-------- Entries supplied
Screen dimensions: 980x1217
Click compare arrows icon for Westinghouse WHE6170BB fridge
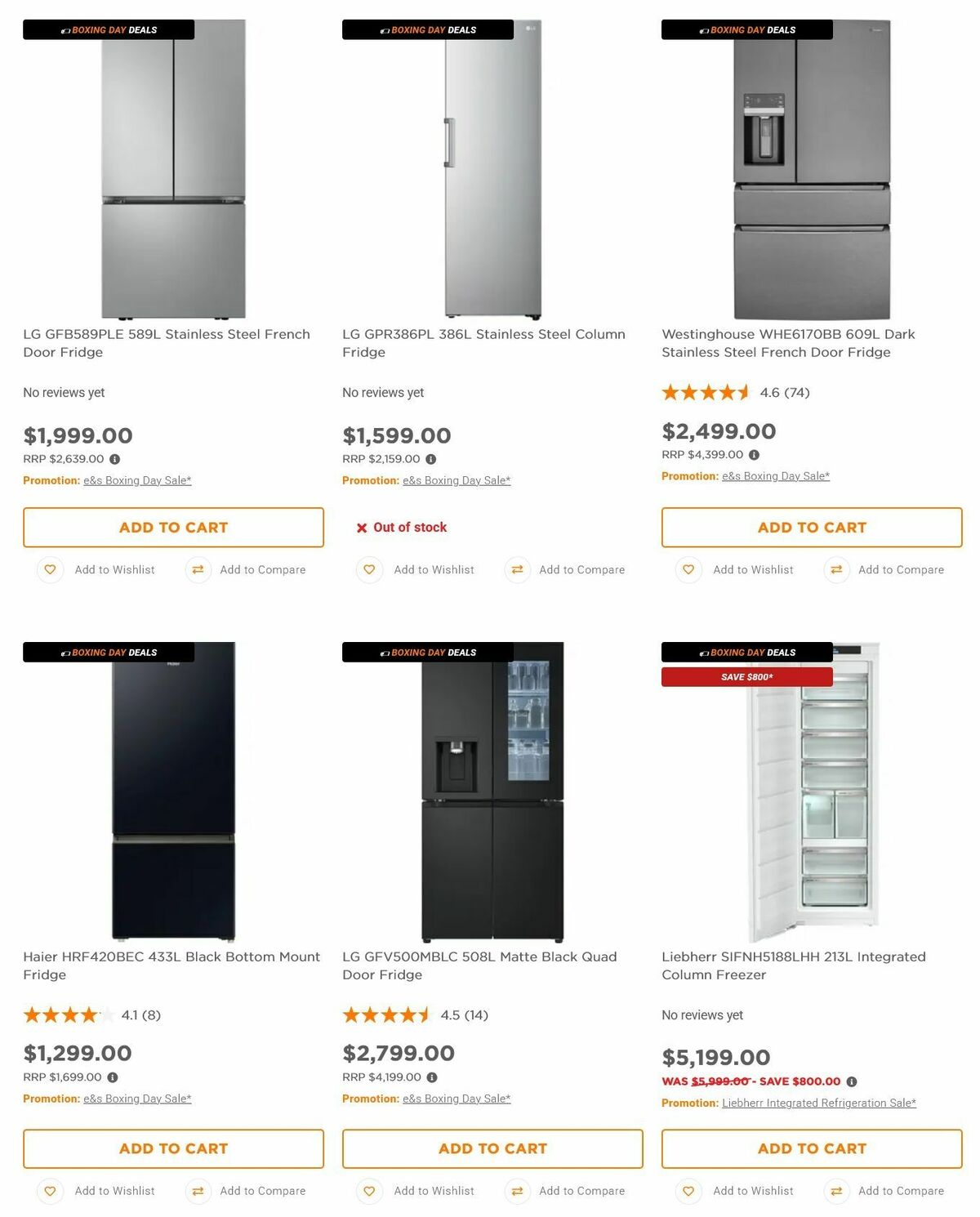point(836,569)
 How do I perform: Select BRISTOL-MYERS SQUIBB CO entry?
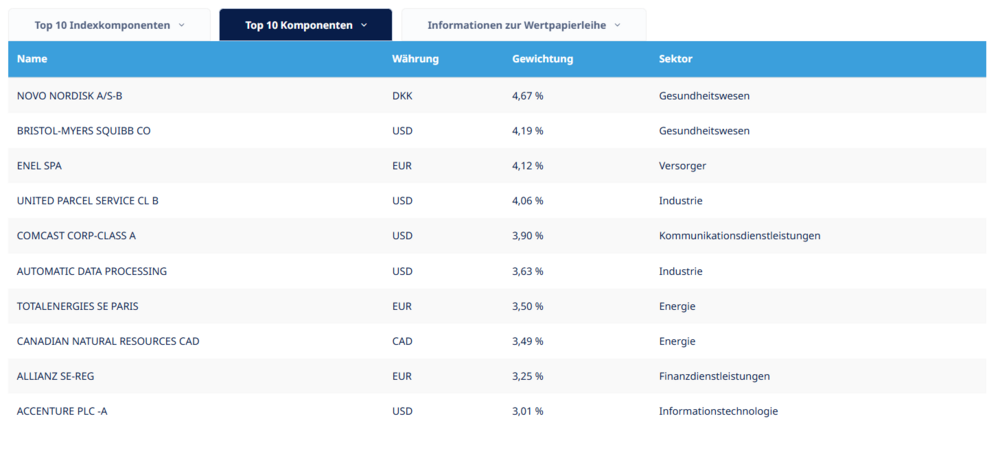point(497,131)
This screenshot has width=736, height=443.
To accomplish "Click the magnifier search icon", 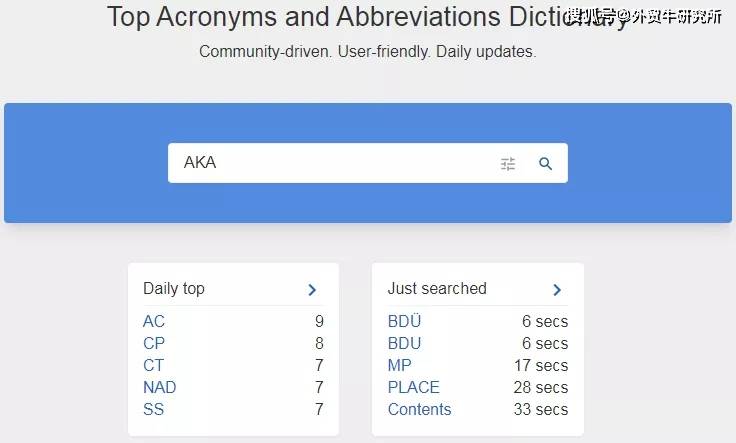I will tap(545, 163).

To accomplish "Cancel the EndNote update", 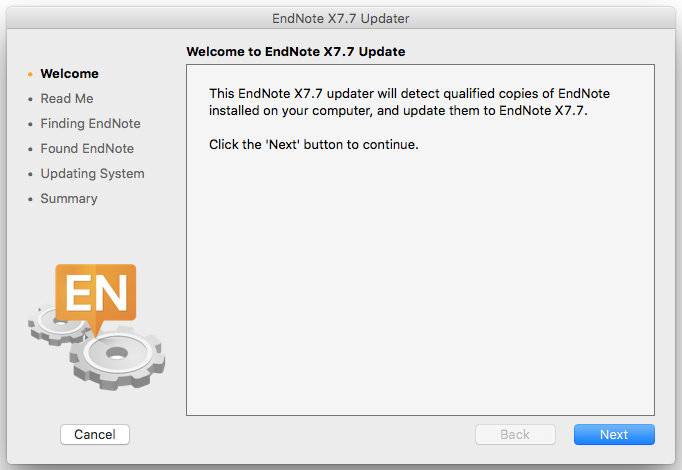I will pyautogui.click(x=95, y=434).
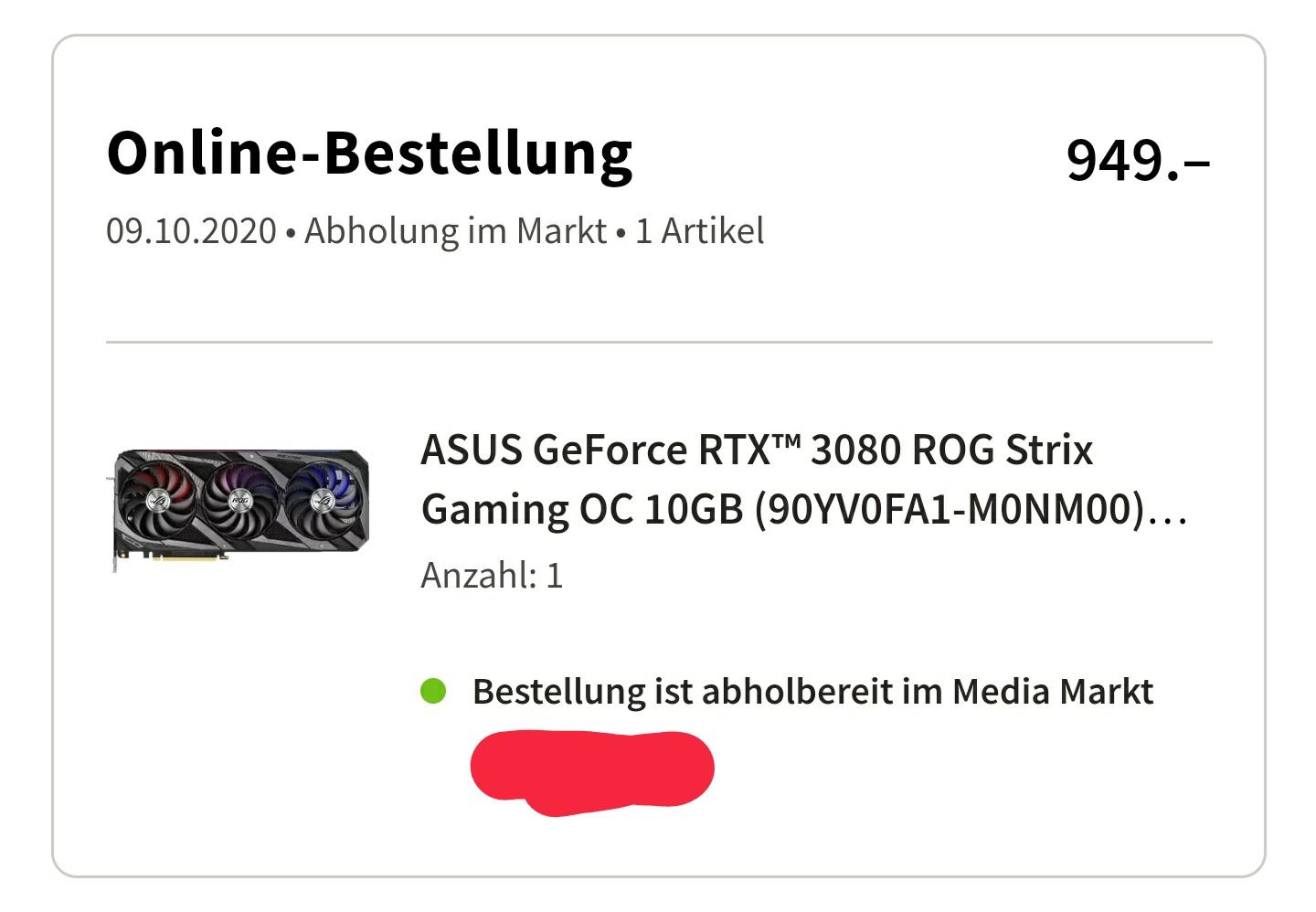Click the right blue-lit fan of the graphics card

click(x=321, y=499)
----------------
The lines wanted run from the first one in the material above through the line containing "This screenshot has width=736, height=443."; give them again exactly, leaving out the pictures.

Task solution:
Screen dimensions: 980x1217
Click compare arrows icon for Westinghouse WHE6170BB fridge
point(836,569)
 How do I perform: Select BRISTOL-MYERS SQUIBB CO entry?
point(497,131)
This screenshot has width=736, height=443.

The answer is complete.